Nice hot pan, and I go ahead and I dice these all up, peeled. I am just going to soften them up and give them some nice flavor. Okay, I love more butter in there with them. I have some sugar, a little bit of cinnamon, a little bit of nutmeg; a nice little easy dessert. Alright, while these are cooking, what I have over here is a little filo dough, and these you can get in the grocery store in the freezer section where you can buy frozen pie crust and everything, and you want it to kind of thaw out.
It does dry out easily. So what I do is, we usually keep a nice wet towel, but I put a piece of plastic wrap so it doesn't make it soggy. And usually you want to just wrap it up in plastic wrap and keep it in the fridge, usually frozen, and then whenever you want to use it, pull it out from the fridge and let it thaw out. Okay, and they are nice really nice thin sheets, like paper thin. So you have this is kind of stick in. That's probably because they have got a little wet, it probably wasn't thawed out enough, so I am just going to give it away, usually you do waste some.

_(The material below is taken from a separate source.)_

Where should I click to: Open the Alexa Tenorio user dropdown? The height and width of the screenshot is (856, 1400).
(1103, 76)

Now I want to add a little bit of salt to this to just bring out the sweetness and everything balances out with salt. You don't use a lot, but we use it in everything. I'll pull this apart. I am just going to lay it here. I have clarified butter. Now all I did to clarify this was I just took a stick of butter, unsalted regular butter, and I have put it in the microwave like -- actually I used two and then what happens is the heat makes the solids separate, and I first I took a spoon and I skimmed off the top layer, and then the residue fell to the bottom. So what I did is, I took a ladle and just kind of pulled out this nice clarified part, and then I have clarified butter.
And then I want to brush my dough. Now this -- it is so thin and you don't really need a whole lot right now, because I am just going to put a couple of sheets together. There we go, and this is going to make it that nice layered look. Let's put it right there, check and make sure my apples, oh yeah. Just make sure they are nice and soft, that's a nice flavor to it, and then I will let them cool down over here. And just you want to kind of get the air bubbles out, just smash it down.

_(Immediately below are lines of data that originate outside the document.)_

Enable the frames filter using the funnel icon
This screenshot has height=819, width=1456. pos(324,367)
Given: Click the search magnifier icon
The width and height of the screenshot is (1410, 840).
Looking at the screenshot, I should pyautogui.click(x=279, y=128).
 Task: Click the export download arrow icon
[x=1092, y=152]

What I am going to do is, go ahead and fold that into half. Now I have a nice thick piece. I got the butter that's separating all the edges, the sides. That way it will be nice and flaky, and I just want to make sure it is coated in the butter, because that way it doesn't dry out. So we'll just see what happens. So I am just going to go ahead and put a little in the middle, towards the end, kind of roll that up, kind of fold in my sides, and you can do any shape you want. You can get creative, play around. I am just going to make a little pouch from my sides in. There you go, yeah, nice little egg roll form, feel nice to make, have a little individual apple turnovers.
And then just go ahead and brush it with butter again. That way it bakes nice and easy, and I will make couple more. I just want to close the sides in here, so nothing falls out, and now I am going to go ahead and put a little bit of cinnamon and sugar together, and I will just sprinkle the top. Okay, now I already have my oven turned on to about 300. So I am just going to go ahead and throw these guys in there while I continue to make some more. Okay, that shouldn't take too long, just enough to crisp up, about 10 to 15 minutes.

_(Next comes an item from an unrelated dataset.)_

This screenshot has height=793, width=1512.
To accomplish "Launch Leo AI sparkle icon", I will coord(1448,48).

And you can feel it, it just hards up a little, nice. Alright, and I have got a nice little plate here. Now just kind of go ahead and pull these over, plate them up. They are a little warm; I thought I was used to it. There you go. Now I have some ice cream that I am going to serve with it, and what I am going to do is, go ahead and make some nice little -- it's softened up, so I am going to go ahead and make a nice little canal out of this ice cream for presentation wise.
Basically I am just making a football, it's kind of fun to do. Nice bent corners, just take a little water, and that will smooth it out. They work fast now so that the heat from the apple turnover doesn't melt the ice cream. There you go, and then just take a little bit of our cinnamon sugar, sprinkle around the plate, make it look beautiful, and there you go, a little apple turnover with vanilla ice cream.